- Task statement -
Scan the entries below. List each line with "agent".

- Material provided -
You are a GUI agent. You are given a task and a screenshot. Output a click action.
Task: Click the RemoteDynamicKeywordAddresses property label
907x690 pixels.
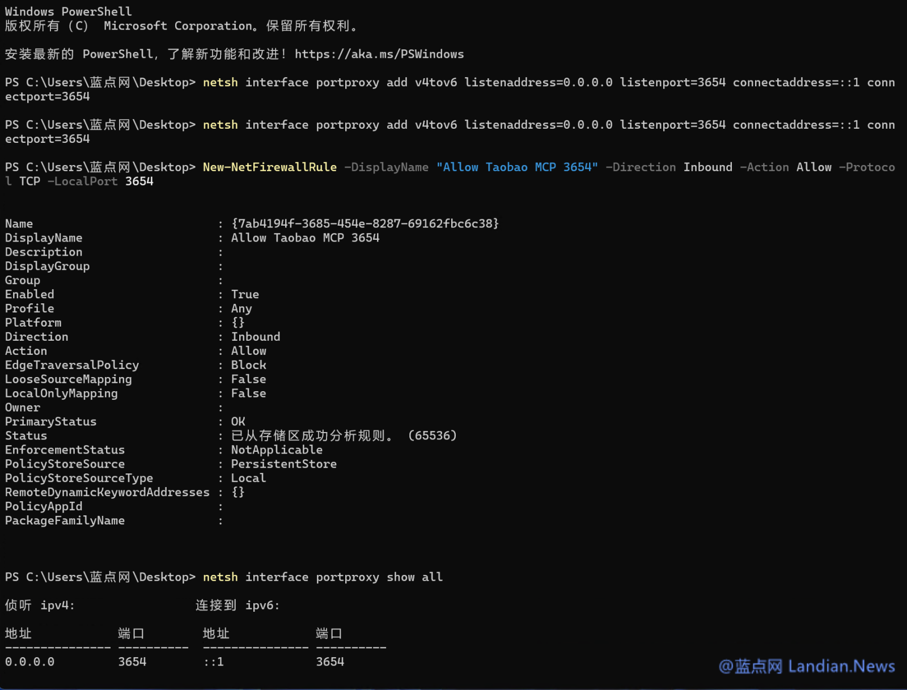coord(107,493)
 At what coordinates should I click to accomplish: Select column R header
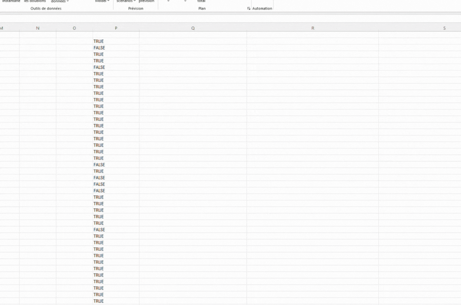pos(313,28)
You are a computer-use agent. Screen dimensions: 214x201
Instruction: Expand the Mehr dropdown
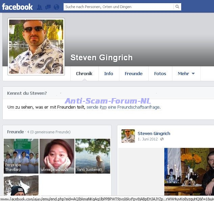186,73
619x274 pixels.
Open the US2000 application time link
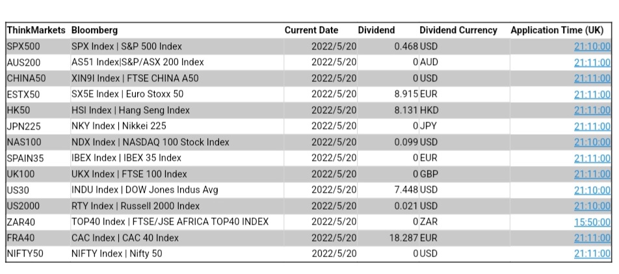pos(592,206)
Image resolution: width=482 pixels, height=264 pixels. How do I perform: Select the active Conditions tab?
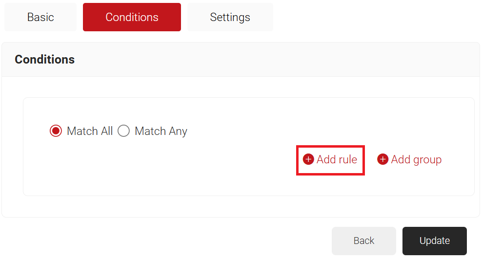(132, 17)
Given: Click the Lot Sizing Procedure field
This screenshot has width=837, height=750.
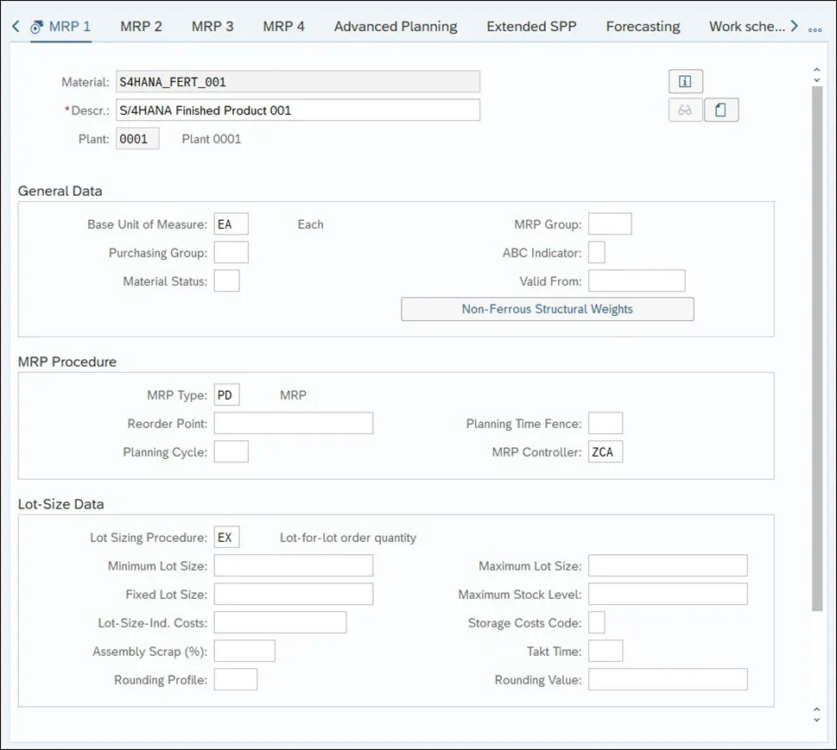Looking at the screenshot, I should click(x=227, y=538).
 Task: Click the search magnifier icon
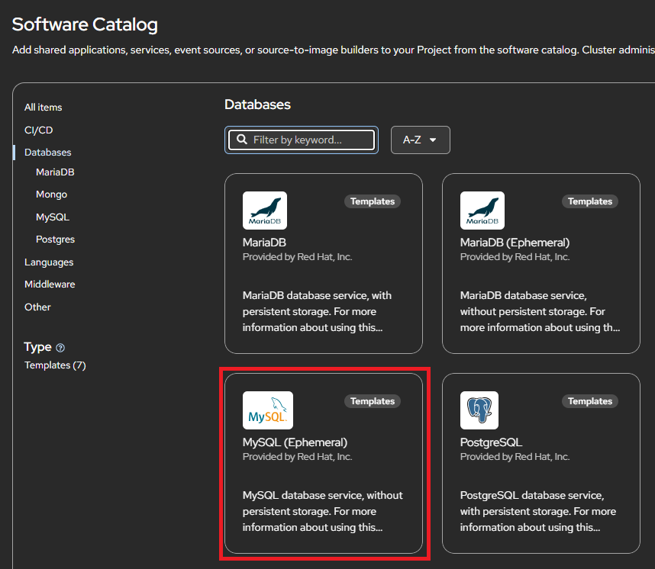click(x=242, y=140)

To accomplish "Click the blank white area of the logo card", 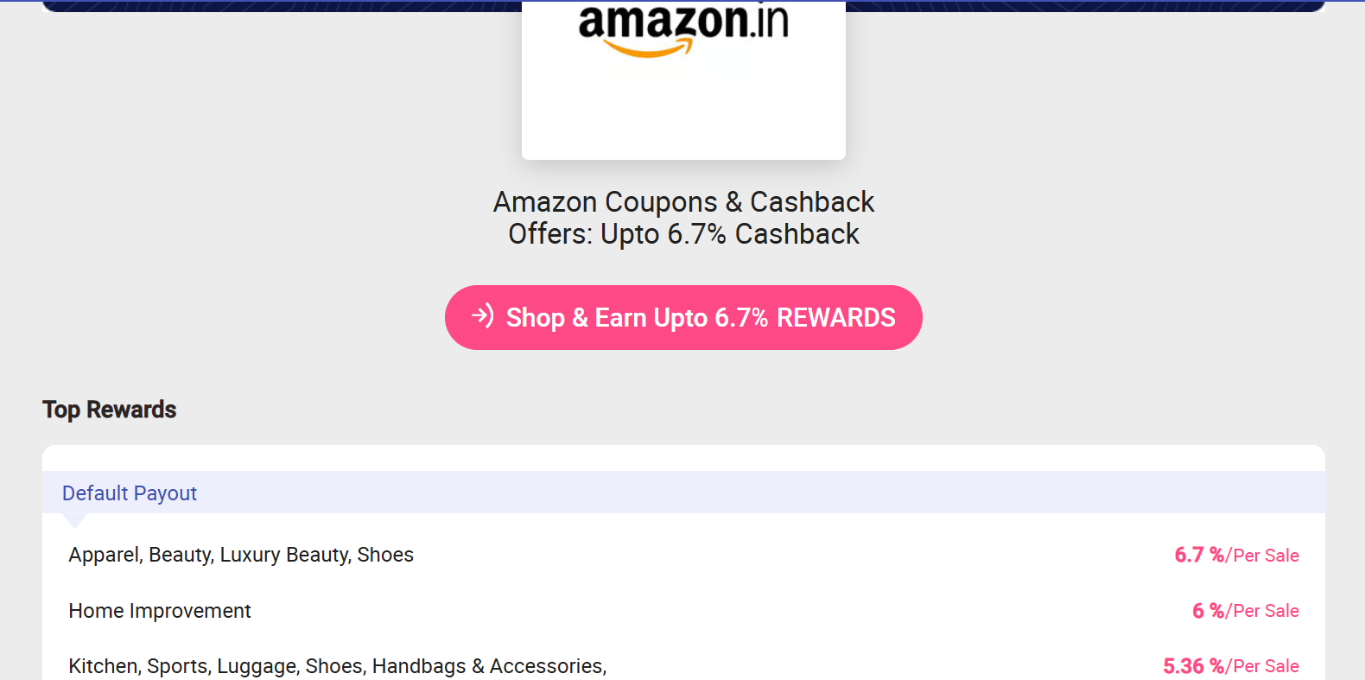I will tap(683, 112).
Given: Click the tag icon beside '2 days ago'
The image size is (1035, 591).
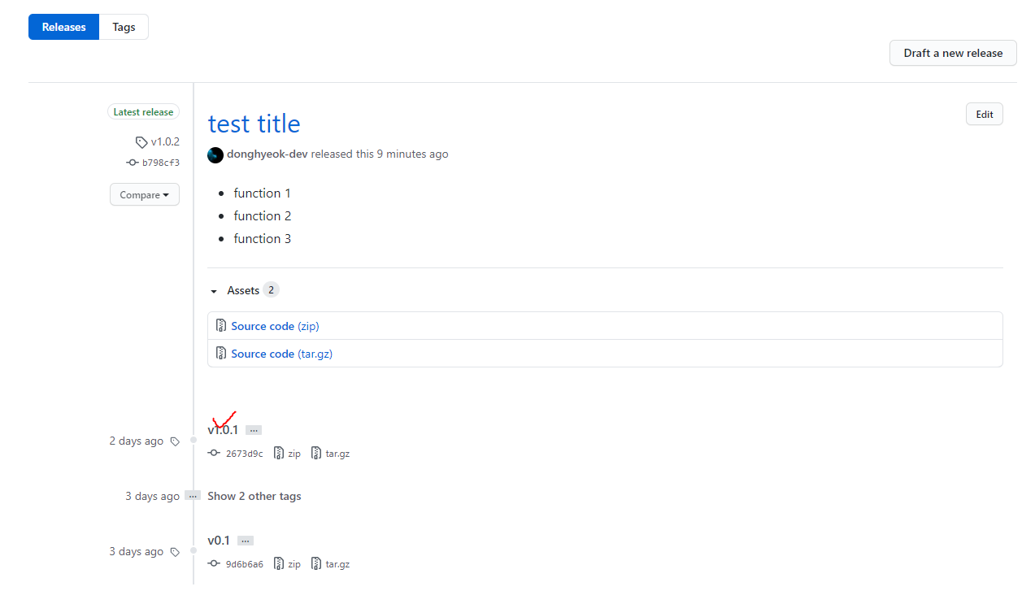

- Exercise result -
You are a GUI agent. You are given a task and a screenshot. Output a click action.
You are a computer-use agent. Screen dimensions: 214x201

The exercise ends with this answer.